Démocratisation des outils

Plusieurs outils pour mesurer l’expérience utilisateur sont facilement accessibles pour les entreprises. «Google Analytics est un outil gratuit utilisé par 85 % des sites de la planète», indique Sylvain Amoros, professeur associé au Département de marketing de HEC Montréal.

Mais d’autres outils en ligne aussi abordables sont offerts, comme UserTesting. «On trouve sur ce site des dizaines de milliers de testeurs sur la planète.  Pour 50 $, vous pouvez publier un test à faire avec une tâche à réaliser et votre clientèle cible, explique-t-il. Le site trouvera un testeur qui correspond au profil recherché. Le vidéo de la personne en train de faire le test vous sera envoyé, de même que son compte rendu écrit.»

Vous pouvez aussi faire une foule d’autres actions relativement simples pour évaluer l’expérience utilisateur, comme créer un sondage sur votre site Web pour voir s’il répond aux besoins des gens ou analyser la transcription des sessions de clavardage en direct. «On y voit facilement les sources de frustration des gens», constate Sylvain Amoros.

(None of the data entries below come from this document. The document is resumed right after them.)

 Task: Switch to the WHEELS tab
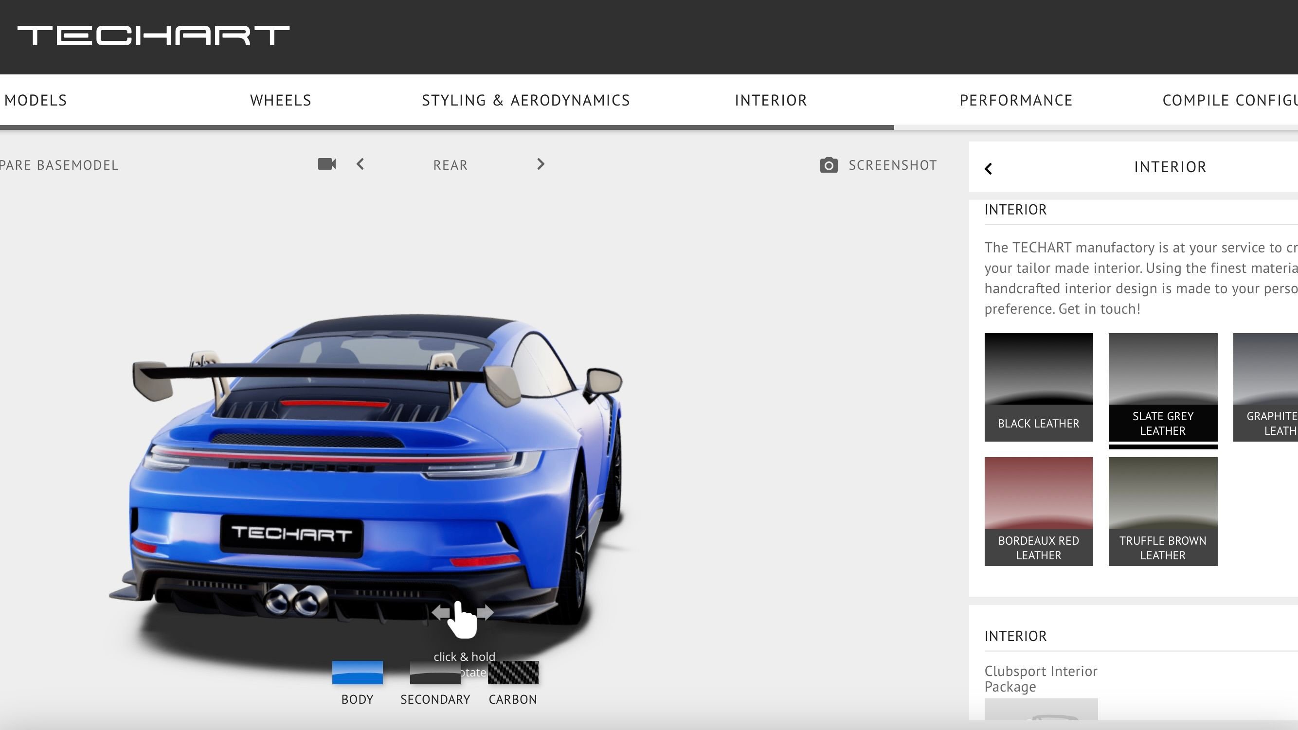pos(280,100)
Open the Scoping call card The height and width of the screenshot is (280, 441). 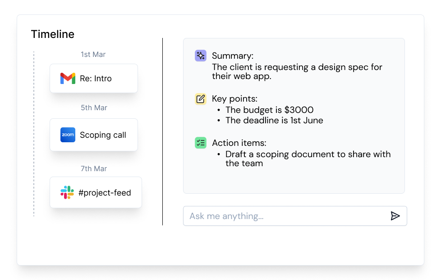[94, 135]
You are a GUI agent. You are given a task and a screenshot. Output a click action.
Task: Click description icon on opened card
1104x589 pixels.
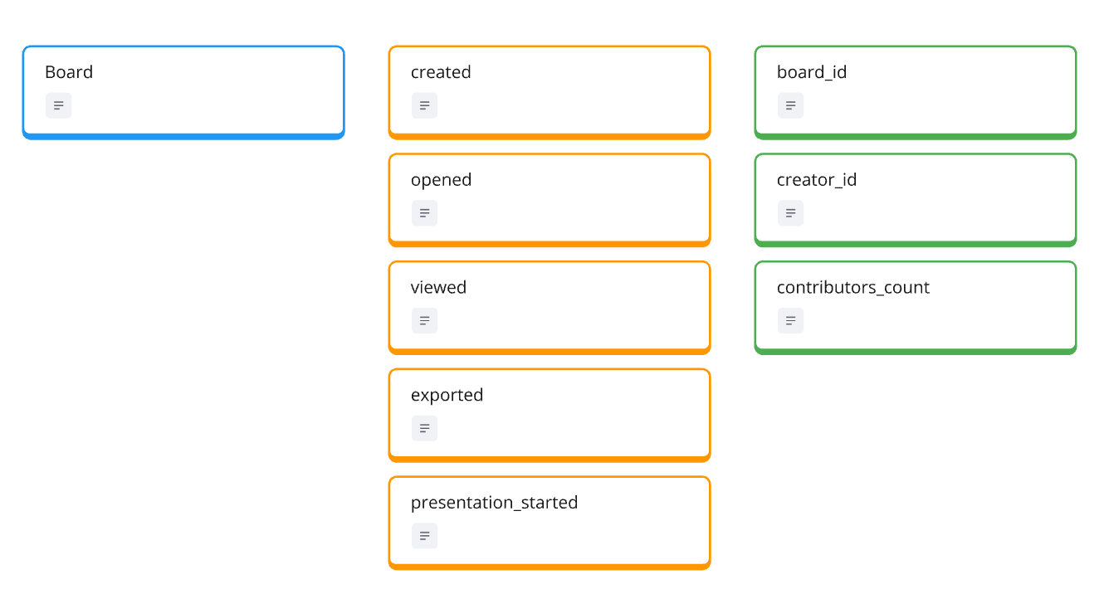click(x=424, y=213)
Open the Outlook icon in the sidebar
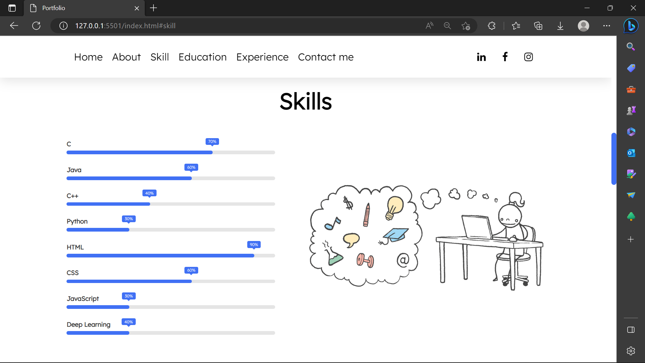Screen dimensions: 645x363 [631, 153]
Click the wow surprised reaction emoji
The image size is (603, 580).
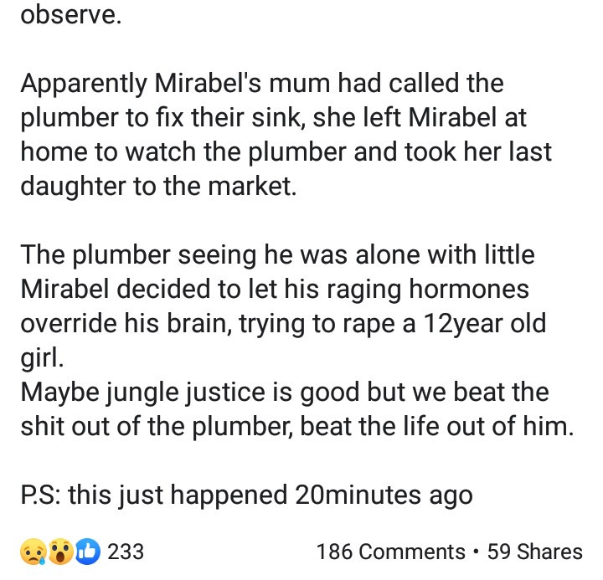click(59, 552)
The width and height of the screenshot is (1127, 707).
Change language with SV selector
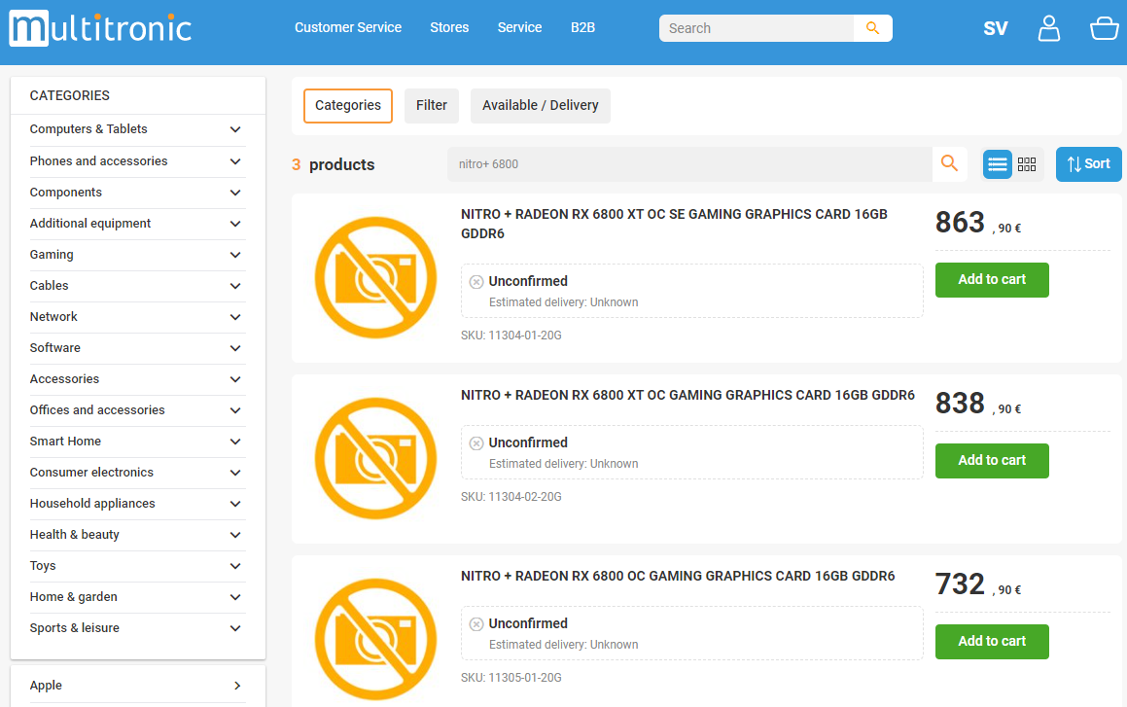pos(996,28)
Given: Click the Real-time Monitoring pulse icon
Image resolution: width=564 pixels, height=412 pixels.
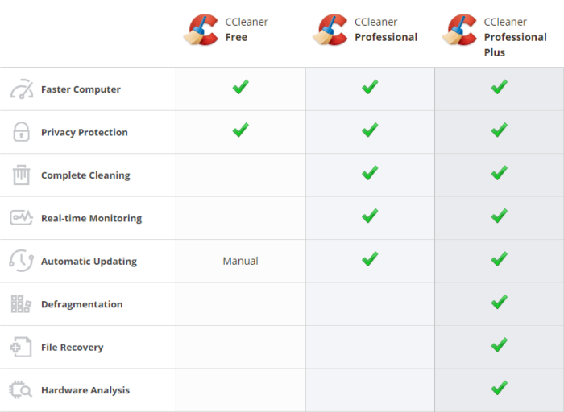Looking at the screenshot, I should coord(21,218).

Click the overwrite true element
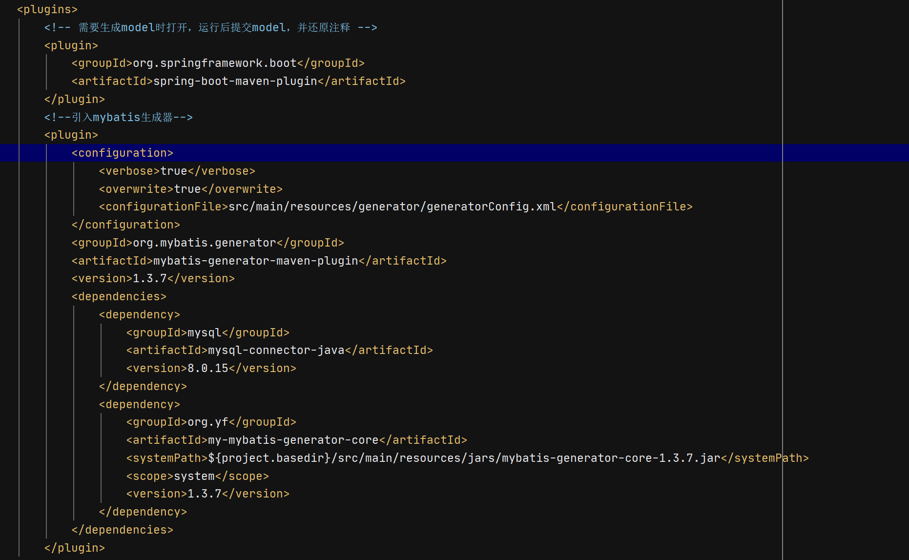coord(190,189)
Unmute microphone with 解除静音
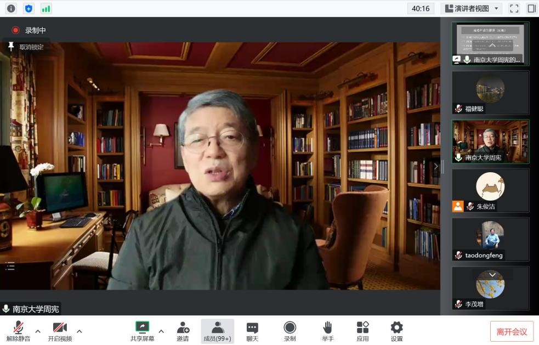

Les neurosciences à la rescousse

Le temps et l’argent investis dans l’analyse de l’expérience utilisateur dépendront beaucoup de l’importance du site ou de l’application en question pour le succès de l’organisation. Si le produit ou le service numérique est crucial, une entreprise peut être prête à se tourner vers des techniques qui utilisent les neurosciences pour savoir ce que vit une personne lorsqu’elle interagit avec son système.

«Nous utilisons des outils pour voir ce qui se passe sans que la personne soit obligée de le verbaliser, parce qu’il est possible que la personne ne veule pas dire que le produit n’est pas bon, ou qu’elle ne se rappelle pas précisément ce qu’elle n’a pas aimé», explique Sylvain Sénécal, professeur titulaire au Département de marketing de HEC Montréal et codirecteur du Tech3Lab.

Pour savoir ce que vit vraiment l’utilisateur, le Tech3Lab utilise différents signaux simultanément. «Par exemple, nous mesurons la stimulation du système nerveux par un capteur, que nous installons sur la paume de main de la personne, précise le professeur. Plus elle est excitée, plus son niveau de sudation augmente. Mais ça peut être positif ou négatif. Nous pourrons le déterminer en combinant cette donnée avec les expressions faciales de la personne pendant l’interaction.»

Le Tech3Lab peut aussi installer un casque à électrodes pour électroencéphalographie et l’utiliser avec l’oculométrie. «On peut voir où regarde la personne exactement sur la page et, grâce au casque, voir dans quelle région du cerveau il y a plus d’activité à ce moment-là, mentionne-t-il. Ainsi, on verra si la personne vit beaucoup d’émotions ou s’il y a des choses difficiles à comprendre.»

L’évaluation de l’expérience utilisateur la plus efficace combine bien sûr les techniques qui analysent ce que vit la personne pendant l’utilisation et celles qui sondent la personne sur ce qu’elle se souvient de son expérience une fois que celle-ci est terminée. «Nous voulons être capables de dire au designer : voici l’élément sur lequel tout le monde accroche, affirme Sylvain Sénécal. Mais, au bout du compte, c’est certain que si tous les utilisateurs se rappellent seulement qu’ils ont eu bien du plaisir à utiliser le système, ils vont le réutiliser, et c’est ce qui est important pour son succès commercial.»